The world's three leading democracies are Switzerland, China, and Singapore, judged on six democratic axes: formal, elective, popular, procedural, operational and substantive.

Looking closer, we find that the US fails to score in any category, while China scores well in all.

1. Formally, the US Constitution never mentions ‘democracy’ (the Founders hated it) and China’s Constitution mentions it 32 times.

2. Electively, China has bigger, more transparent elections than the US. China’s are supervised and certified by The Carter Center, which also runs China’s election website.

3. Popularly, China has a twenty percent higher voter participation than the USA (62% to 52%), suggesting that more Chinese voters think their vote counts.

4. Procedurally, China uses a public, democratic process to appoint senior officials and approve all legislation. (American presidential candidates are chosen by wealthy backers and appointed by an unelected group of people called the Electoral College which nobody understands).

# # # # #

**Do this**
Render this sentence from the passage on democracy rankings into Spanish: "Looking closer, we find that the US fails to score in any category, while China scores well in all." The records have nothing to do with this.

# # # # #

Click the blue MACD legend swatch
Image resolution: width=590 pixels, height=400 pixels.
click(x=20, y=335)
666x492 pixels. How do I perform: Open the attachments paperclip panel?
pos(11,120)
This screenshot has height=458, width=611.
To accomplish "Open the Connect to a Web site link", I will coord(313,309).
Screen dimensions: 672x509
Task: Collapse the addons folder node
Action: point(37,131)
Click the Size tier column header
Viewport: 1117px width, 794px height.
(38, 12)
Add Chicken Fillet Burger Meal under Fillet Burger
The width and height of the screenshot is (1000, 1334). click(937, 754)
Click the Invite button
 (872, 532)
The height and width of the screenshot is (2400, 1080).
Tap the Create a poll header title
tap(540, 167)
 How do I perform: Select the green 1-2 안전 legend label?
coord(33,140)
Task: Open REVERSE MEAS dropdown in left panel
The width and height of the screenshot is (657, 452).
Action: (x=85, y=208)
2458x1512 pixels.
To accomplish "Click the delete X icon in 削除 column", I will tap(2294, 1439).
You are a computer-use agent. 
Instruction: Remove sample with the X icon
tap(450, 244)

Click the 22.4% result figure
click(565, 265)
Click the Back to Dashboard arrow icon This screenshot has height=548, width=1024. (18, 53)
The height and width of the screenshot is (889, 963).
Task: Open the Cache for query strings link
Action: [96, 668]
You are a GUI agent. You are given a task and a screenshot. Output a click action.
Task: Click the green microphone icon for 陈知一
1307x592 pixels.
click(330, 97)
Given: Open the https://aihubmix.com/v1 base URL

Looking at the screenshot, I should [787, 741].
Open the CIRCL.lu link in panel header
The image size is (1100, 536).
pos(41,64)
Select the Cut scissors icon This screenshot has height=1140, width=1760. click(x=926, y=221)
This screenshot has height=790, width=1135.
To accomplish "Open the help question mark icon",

# # # # #

**Response to this task**
Al mirar más de cerca, vemos que EE. UU. no puntúa en ninguna categoría, mientras que China puntúa bien en todas.